Group MD reveals UK growth has bounced back as technology unit reports 10 per cent revenue increase

Exertis's first half of its fiscal year has been one of "extremes", according to group managing director Tim Griffin.

The broadliner's parent company DCC reported an overall revenue drop of 20 per cent year-on-year to £5.9bn for the group in its six months ending 30 September 2020. However, its group operating profit grew over eight per cent to £176.1m.

Revenue for DCC's technology unit - which trades as Exertis - climbed nearly 10 per cent to £1.9bn, with operating profit remaining flat at £25.5m.

"This half has been one of extremes - we've had some businesses that have been genuinely challenged, while others have been extremely blessed," Griffin told CRN.

"That's the beauty of our diverse model - that we do have a range of specialist capabilities that allows us to flex with the marketplace. But the net position is up both on revenue and profit.

"One of the specialist areas we have is being able to serve the etail marketplace and we've seen an increase in trade online generically. We have a pretty big consumer marketplace, particularly in the UK, and we've done particularly well in that area."

In its full-year results for its last fiscal year, Griffin noted that the UK market was a little behind because of the challenges of Brexit and the then-emergent coronavirus outbreak.

In this year's H1 results, the UK business recorded "good revenue growth", boosted by strong demand in consumer products from etailers, grocers and non-traditional retailers and from B2B customers offering mobility and remote working products.

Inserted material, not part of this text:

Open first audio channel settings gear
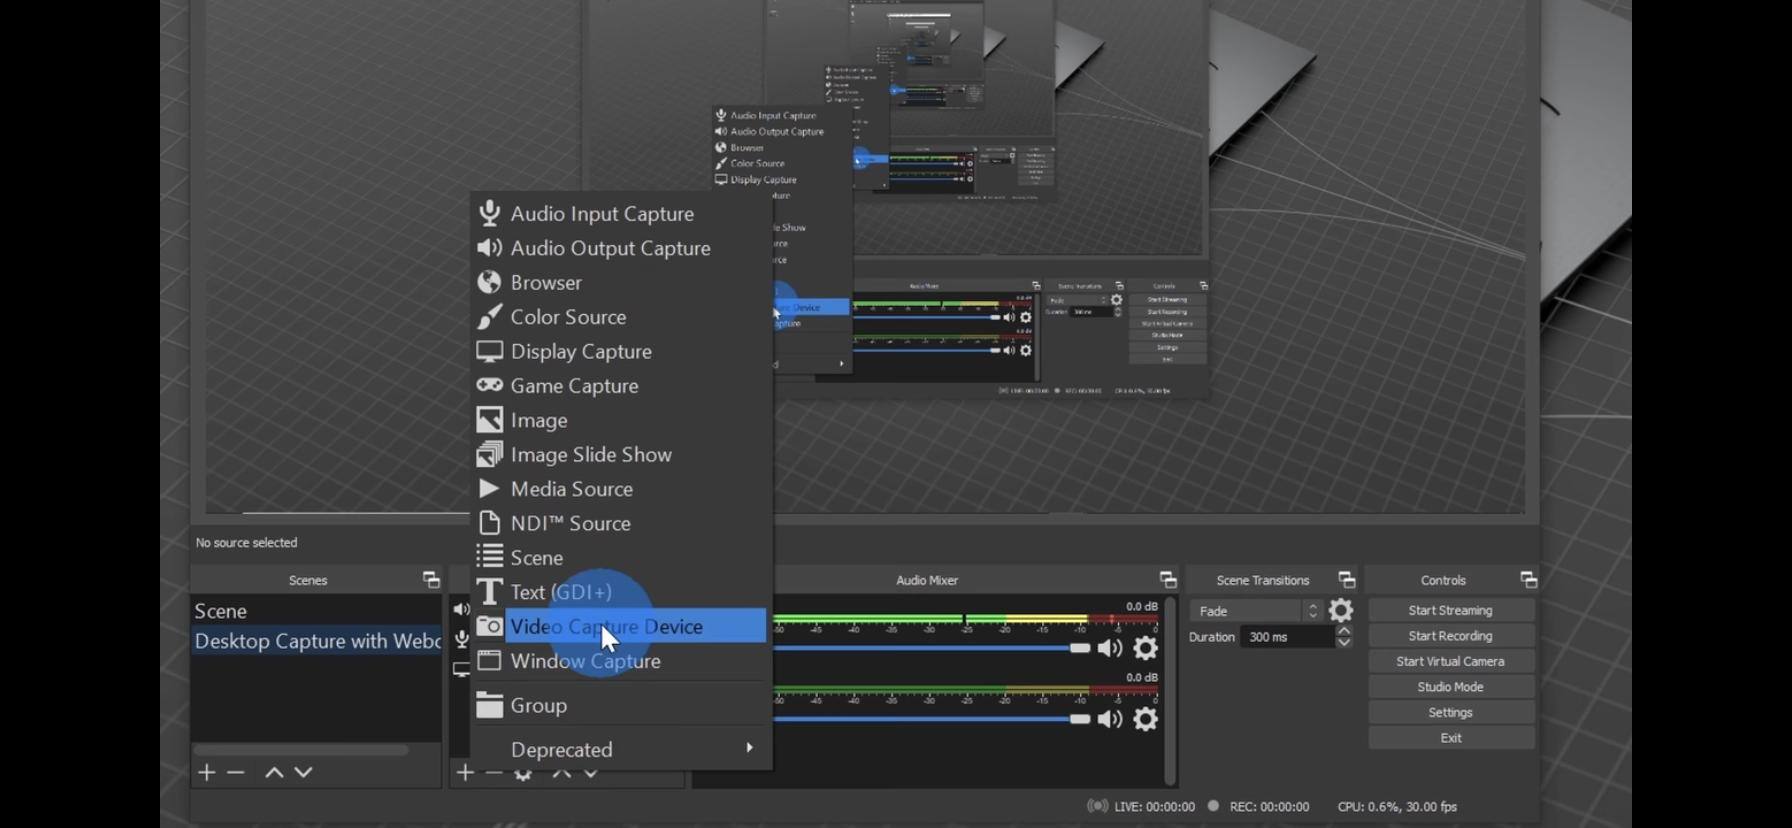Viewport: 1792px width, 828px height. 1145,648
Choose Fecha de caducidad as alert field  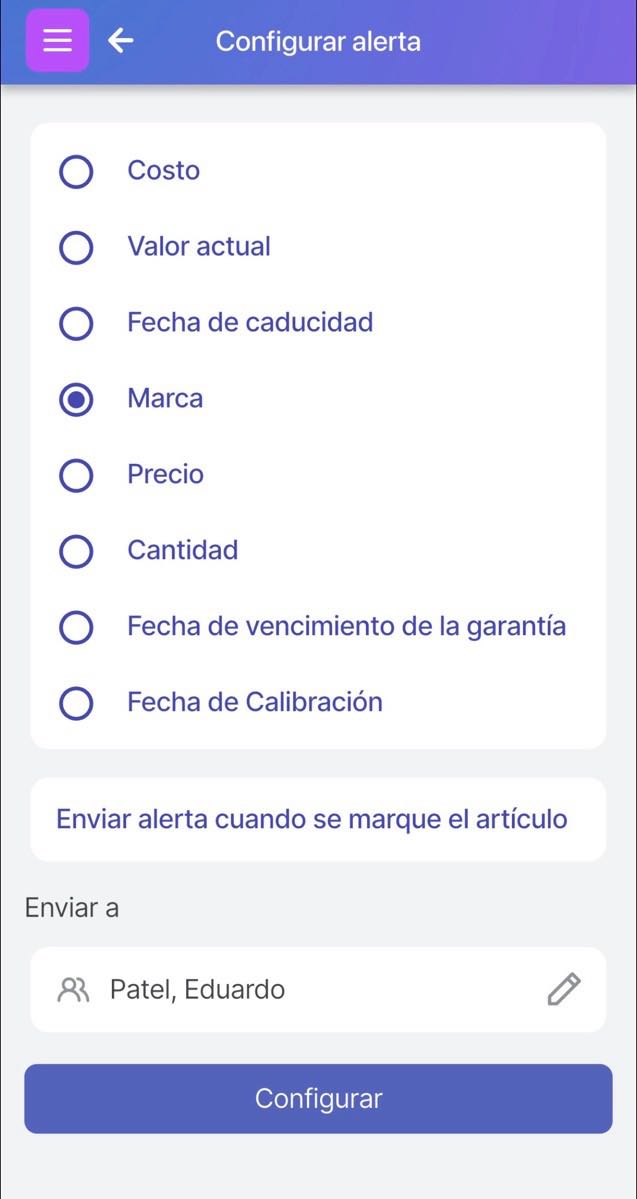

However, operating profit in the UK was down on the previous year due to reduced demand for Pro AV, enterprise and other B2B products.

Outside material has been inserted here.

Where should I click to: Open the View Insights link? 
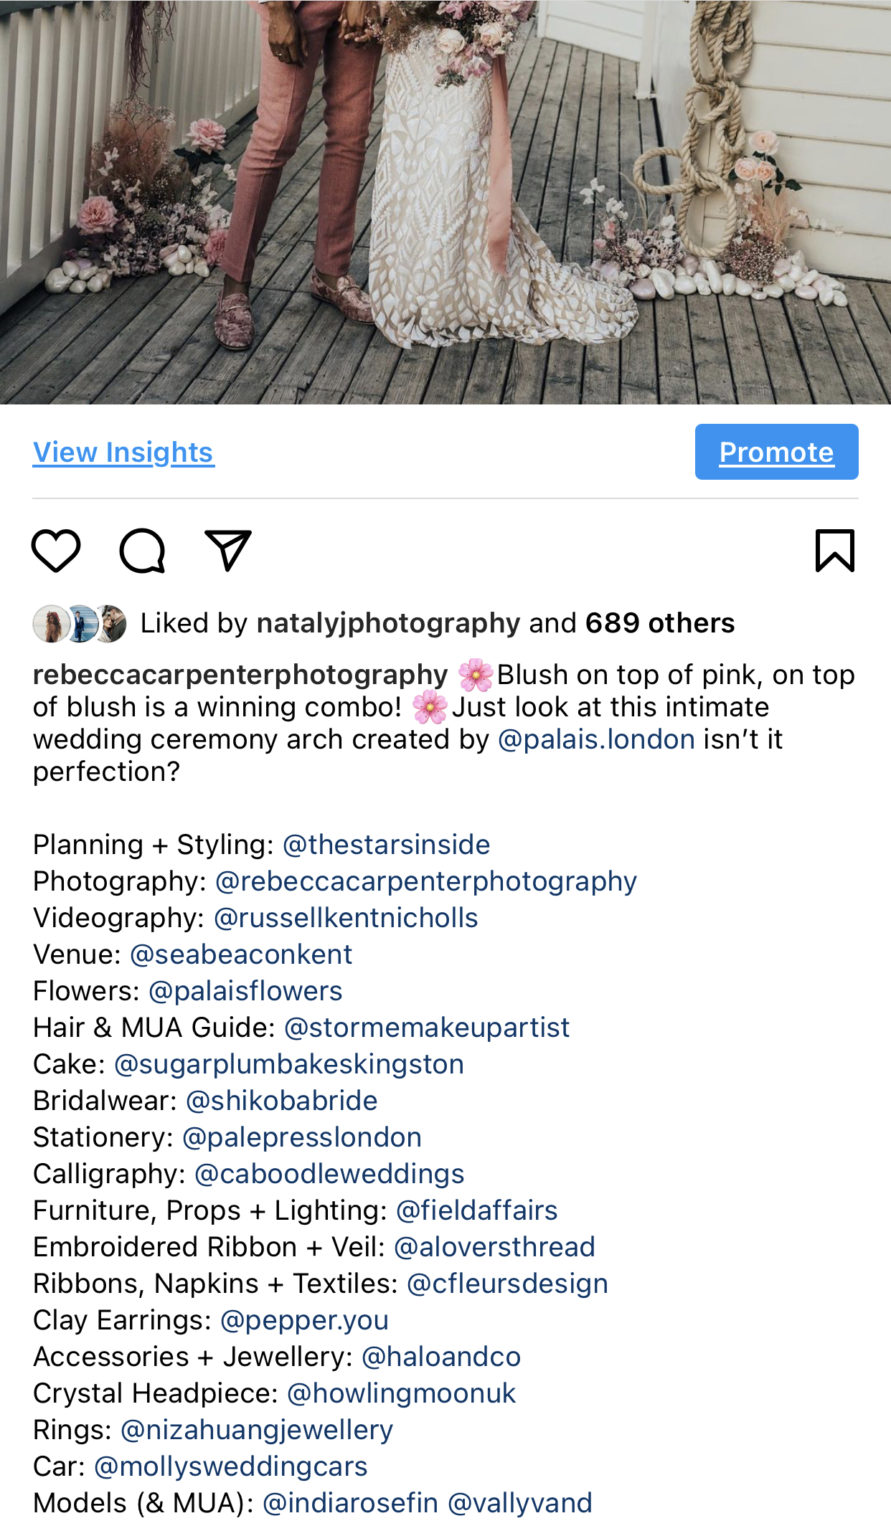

"The first quarter was very challenging; April and May's trading was poor as we went into the first lockdown. But as we establish new norms in working practices the second quarter of the year bounced really well," Griffin said.

"The UK got itself to a point where it was in growth both on revenue and profitability, so there was a really strong second quarter from the UK.

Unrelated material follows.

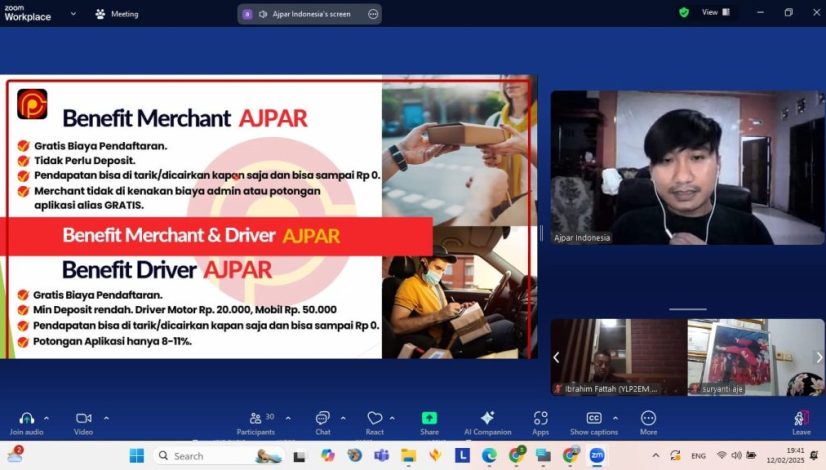
Task: Expand audio options arrow next to Join audio
Action: click(x=47, y=417)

"You have to also bear in mind that during that time, we also managed to go live with SAP which is a significant investment and a major change for a company of the scale of our UK business. And we were able to manage the complexities of the market that was challenged by COVID-19.

"I'm confident that the UK business will step into the opportunities that the SAP investment affords us, in terms of being able to do more online, provide better services and so on. I'm pretty confident that what we've built is a great foundation for the next stage of UK growth."